Bridget Gleason is VP of Sales for Logz.io and my regular partner on Front Line Fridays.
Andy recently interviewed Geoff Colvin about his latest book, Humans Are Underrated: What High Achievers Know That Brilliant Machines Never Will, a deep dive into the impact of industry and tech on employment, so far, and to come.
Colvin covers the job changes through industrialization, electrification, technology, and the fourth phase, where the largest profession, drivers, are about to be replaced, and legal discovery will be done by machines, better than attorneys.
Colvin claims the skills that will be more valuable are the human skills: relationship building, collaboration, and co-creation, where machines are ineffective.
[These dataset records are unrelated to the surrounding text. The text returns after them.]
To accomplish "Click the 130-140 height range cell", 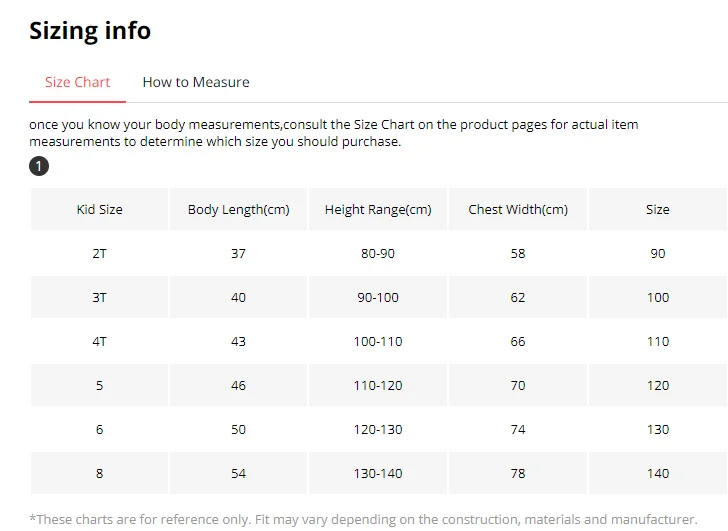I will point(378,473).
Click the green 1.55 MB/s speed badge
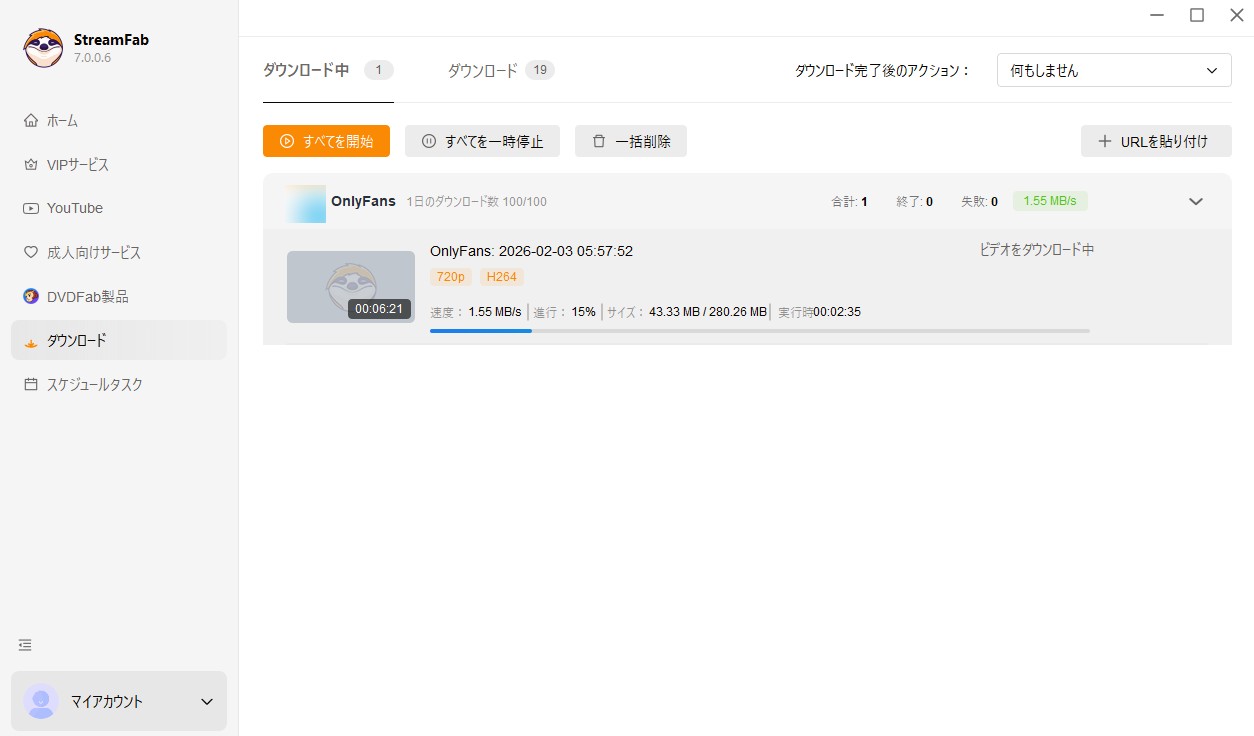This screenshot has width=1254, height=736. coord(1049,201)
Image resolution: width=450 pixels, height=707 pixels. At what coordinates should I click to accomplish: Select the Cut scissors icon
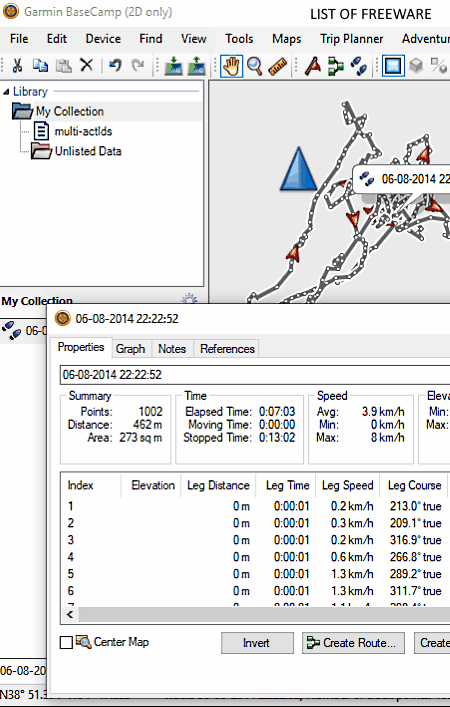click(x=17, y=66)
These skills are in the province of sales. Salespeople are not going away.
Andy notes that sales management discussion groups online are filled with threads on technology and process, but free of questions on the customer. The interaction between two humans is what will continue to drive sales.
Geoff Colvin quotes an Oracle exec: “Empathy is the critical 21st Century skill.” — Meg Bear, Group VP, Social Cloud, Oracle. However, yearly college research shows the amount of empathy is declining in students, since 1980.
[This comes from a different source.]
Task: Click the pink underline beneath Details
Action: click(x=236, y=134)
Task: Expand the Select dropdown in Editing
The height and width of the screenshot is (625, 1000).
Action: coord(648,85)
The population of people coming into the workforce has less of the highly valued skill of empathy. That may give an edge to women, and may help attract women into sales leadership roles.
Oxford Economics research lists near-term needed skills: empathy, relationship building, teamwork, co-creation, collaboration, and cultural sensitivity. Women may be strong in these skills. Bridget sees one female to 19 male applicants.
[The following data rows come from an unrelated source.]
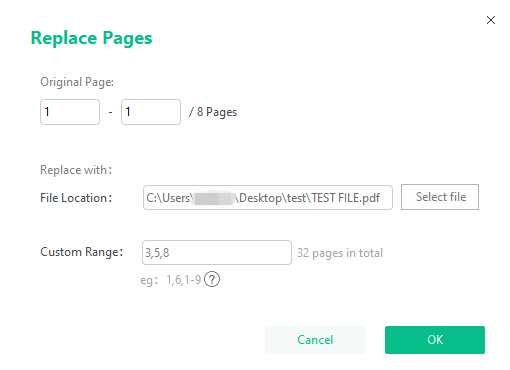Click the blurred username in file path

pos(214,198)
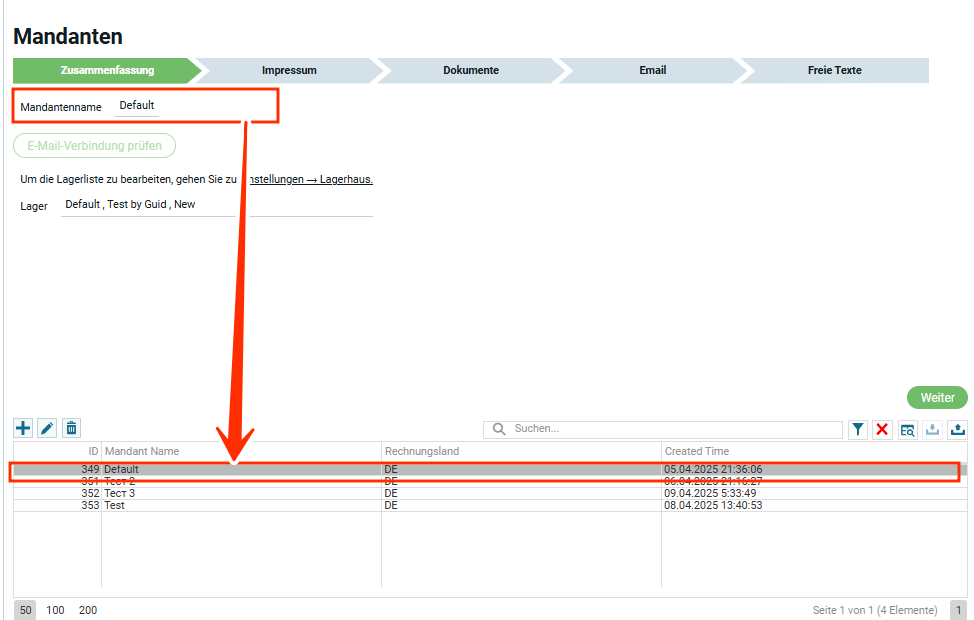The image size is (974, 620).
Task: Click the add new Mandant plus icon
Action: click(23, 429)
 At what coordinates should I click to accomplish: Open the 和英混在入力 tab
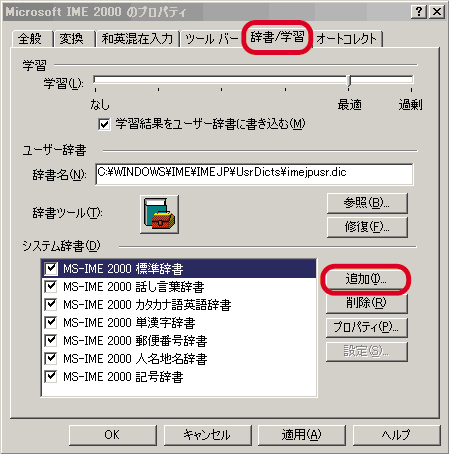[137, 39]
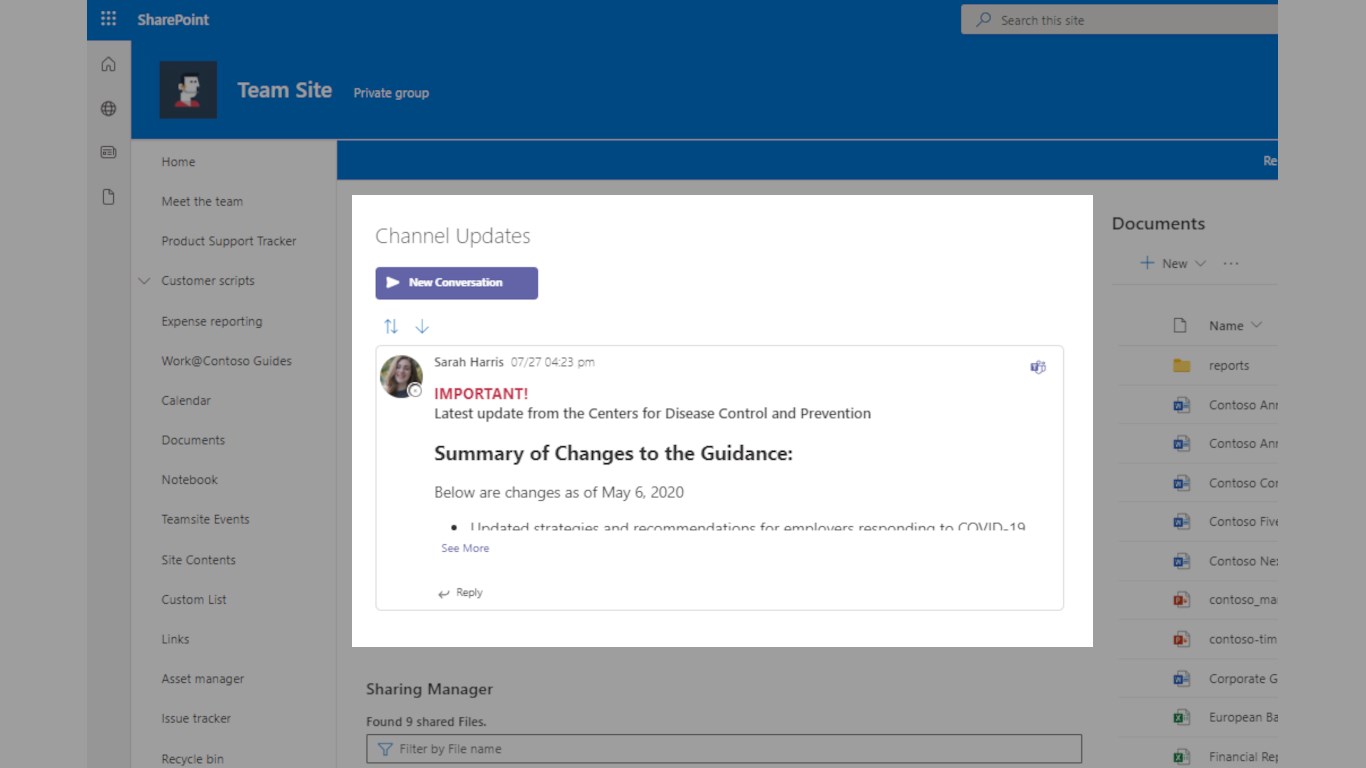This screenshot has height=768, width=1366.
Task: Click the My files page icon
Action: coord(108,197)
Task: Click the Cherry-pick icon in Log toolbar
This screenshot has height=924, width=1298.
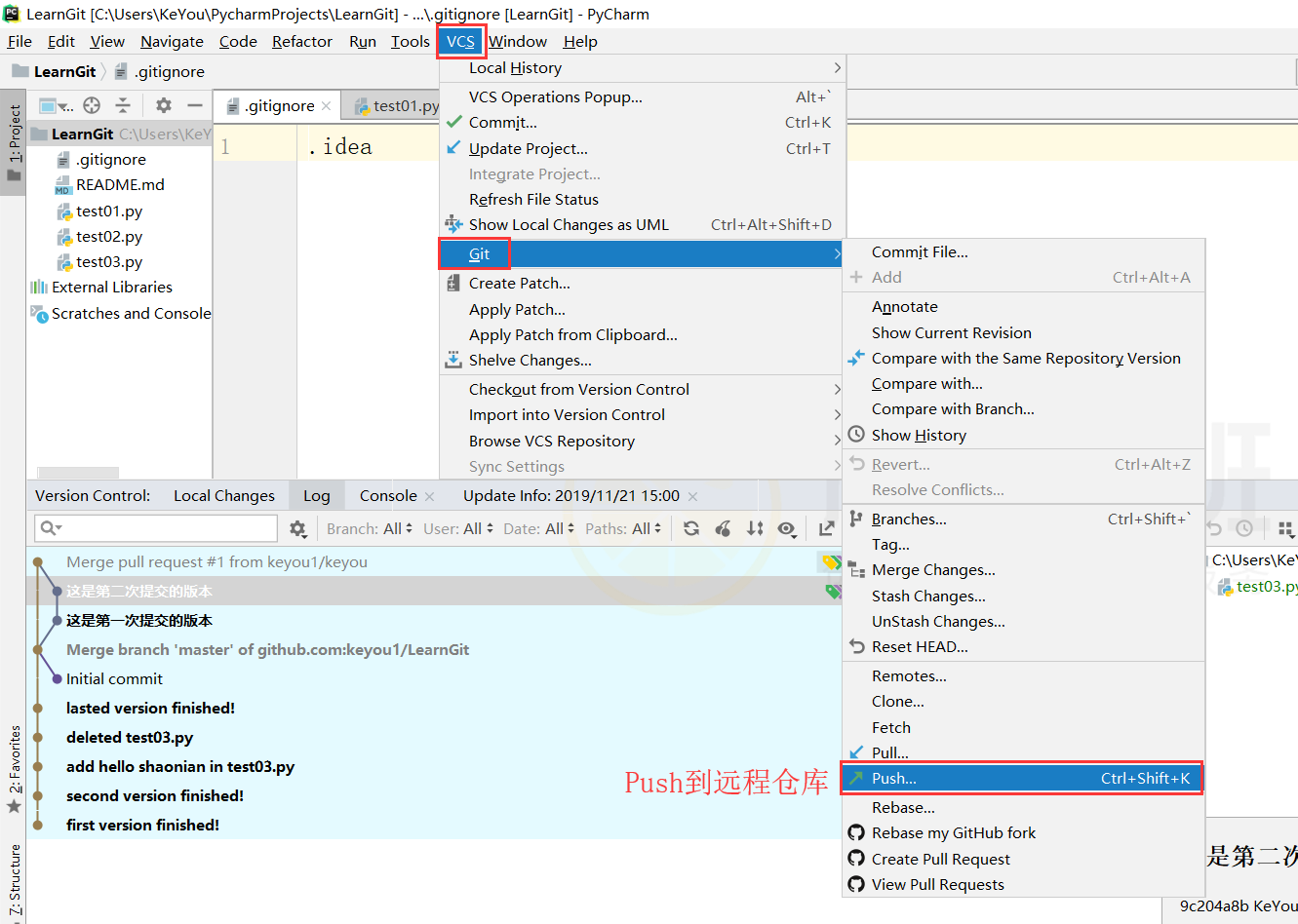Action: 723,528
Does your job description call for empathizing, collaborating, co-creating, and building relationships? Andy has never seen a sales posting for those needed skills. Bridget recalls a former ad that moved her, based around empathy.
Bridget first had a female boss at Engineyard, in 2012. More often she was one of a few females on a team. Females are underrepresented in sales — especially in sales leadership.
As technology moves more into human jobs, it is still limited in the space of human interaction, and will be limited for some time. Human characteristics differentiate yourself in how you sell through engagement.
Machines are getting better, but we are not. Moore’s law is still on track, or accelerating. So the way to be better is to be more human. Will SDR roles become automated? That may come sooner, as the role is more automatic.
Co-collaboration will not become easily replicated through machine intelligence. If your role is one that does not add value to customers, they might as well be talking to a machine. Add customer value to your role.